- _Problem requirements_
Leave out the pictures, and retype only the lines from the beginning of the material through the line that contains "Task: Click the reply speech bubble icon", including both.

- _Records for this exercise_
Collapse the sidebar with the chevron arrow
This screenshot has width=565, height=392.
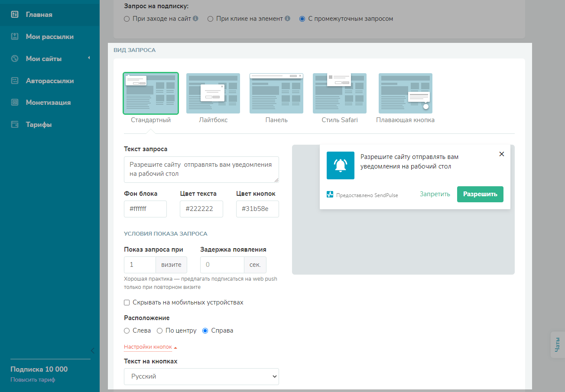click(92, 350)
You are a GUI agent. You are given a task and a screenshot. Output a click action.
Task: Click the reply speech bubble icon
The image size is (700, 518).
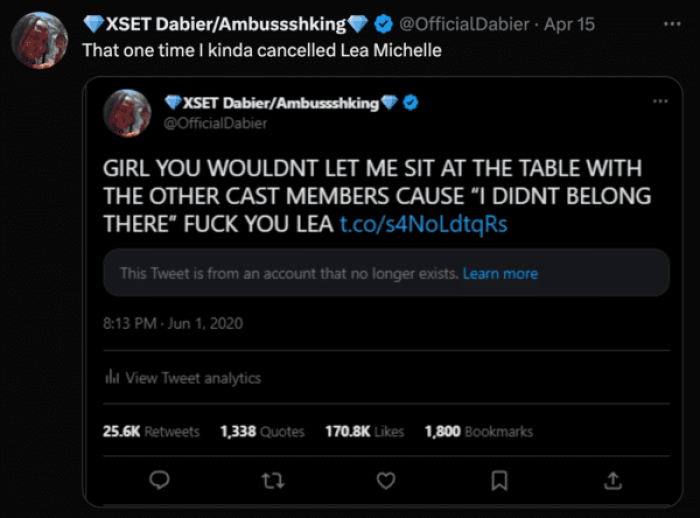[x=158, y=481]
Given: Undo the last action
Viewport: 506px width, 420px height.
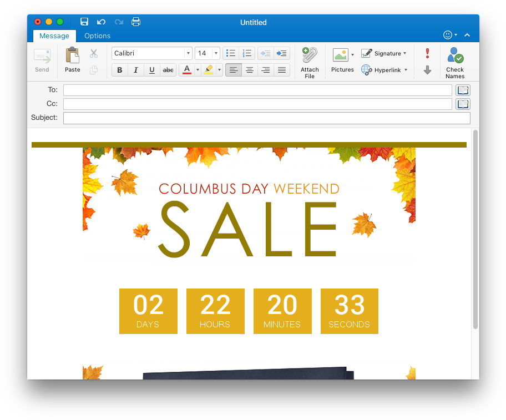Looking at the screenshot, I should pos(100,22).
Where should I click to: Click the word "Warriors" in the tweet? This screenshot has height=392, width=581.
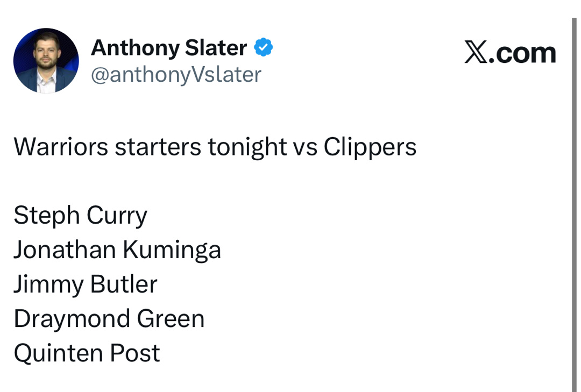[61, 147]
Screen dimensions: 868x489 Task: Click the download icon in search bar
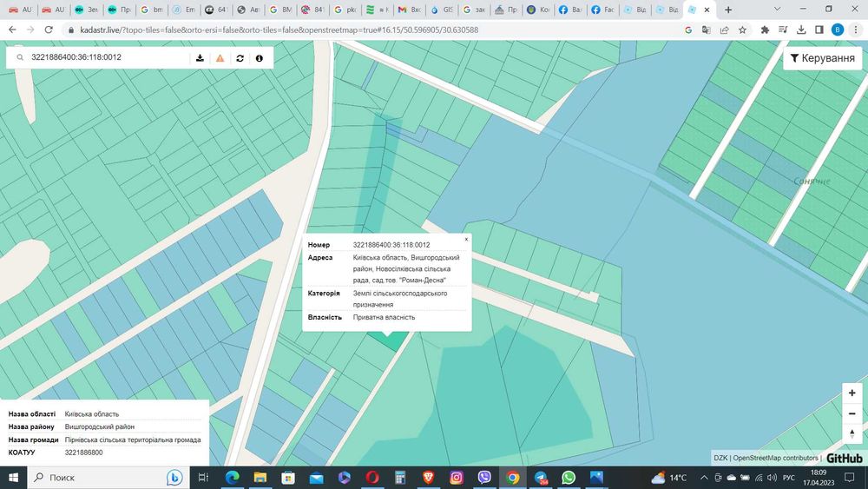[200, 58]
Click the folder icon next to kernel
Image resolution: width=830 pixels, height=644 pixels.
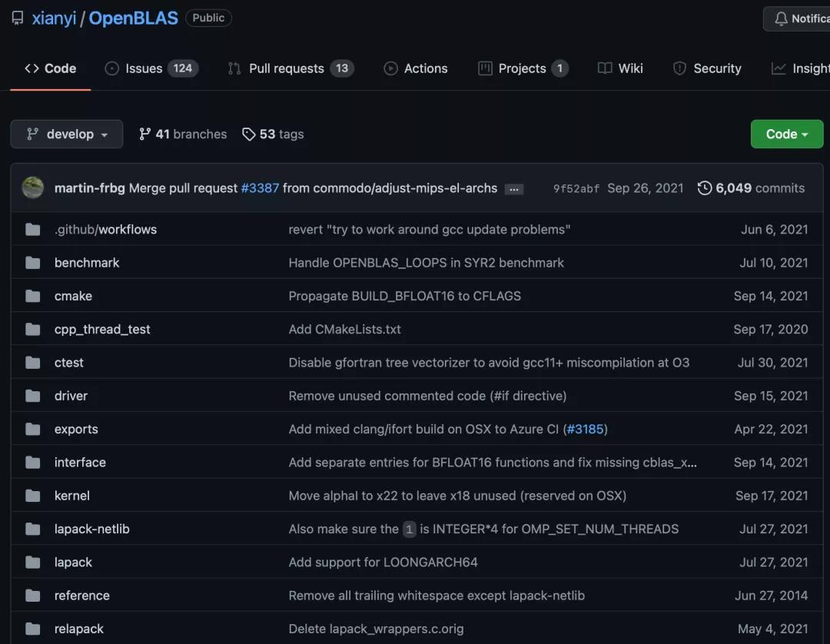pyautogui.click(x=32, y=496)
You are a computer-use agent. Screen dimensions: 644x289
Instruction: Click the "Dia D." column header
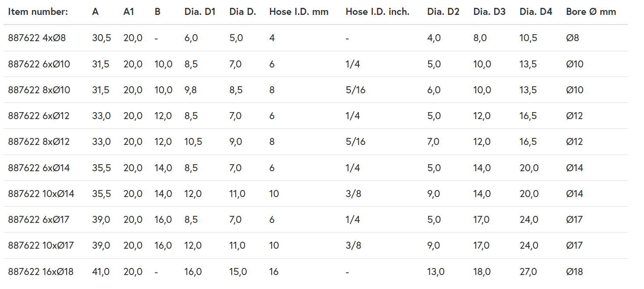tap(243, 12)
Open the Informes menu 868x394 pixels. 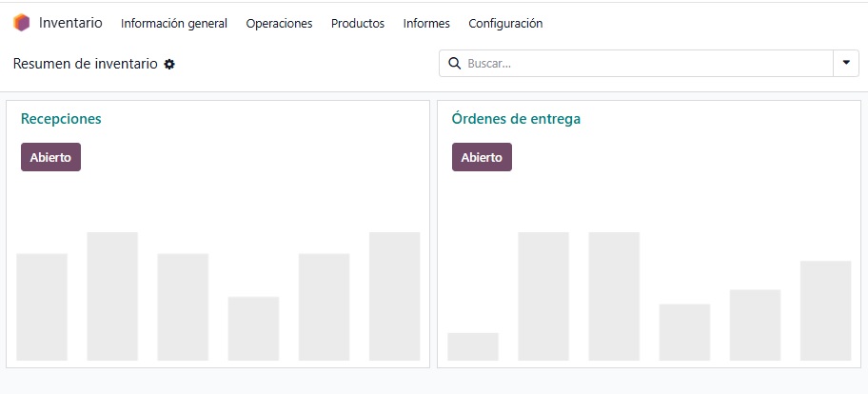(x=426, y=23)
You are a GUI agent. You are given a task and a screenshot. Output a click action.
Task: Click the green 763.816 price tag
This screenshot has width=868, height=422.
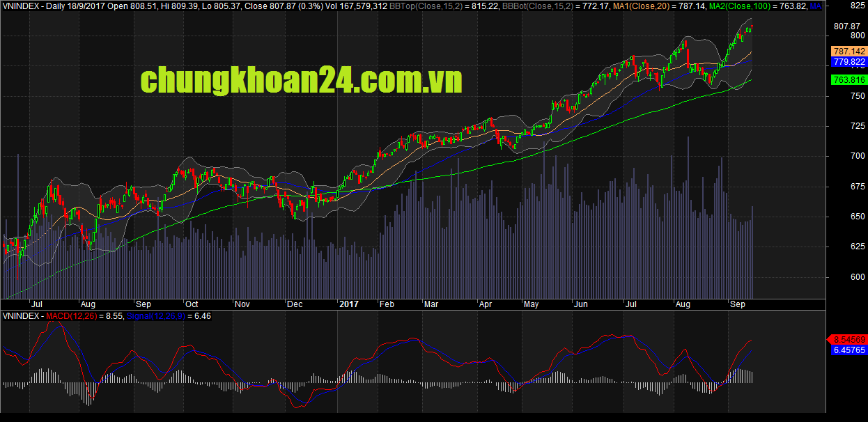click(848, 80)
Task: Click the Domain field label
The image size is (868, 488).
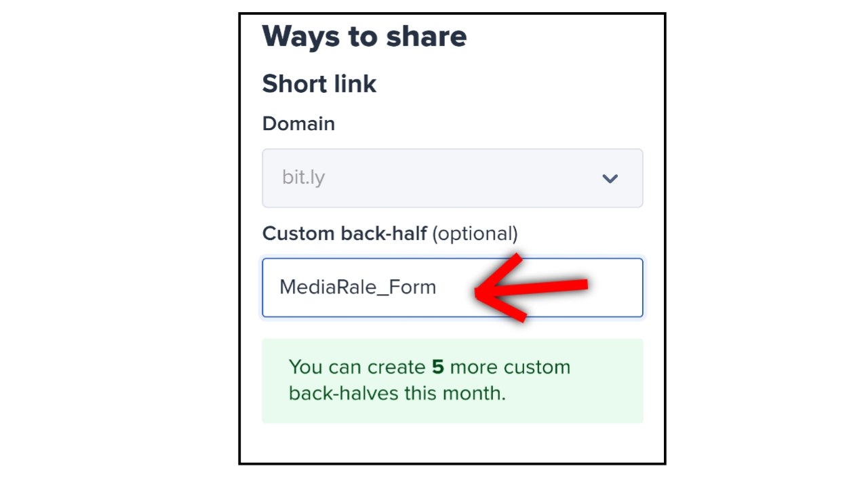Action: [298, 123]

- _Your solution_
Collapse the sidebar with the chevron arrow
This screenshot has width=565, height=392.
click(92, 350)
You are a GUI agent. You are given a task and a screenshot. Output a click action.
Task: Click the reply speech bubble icon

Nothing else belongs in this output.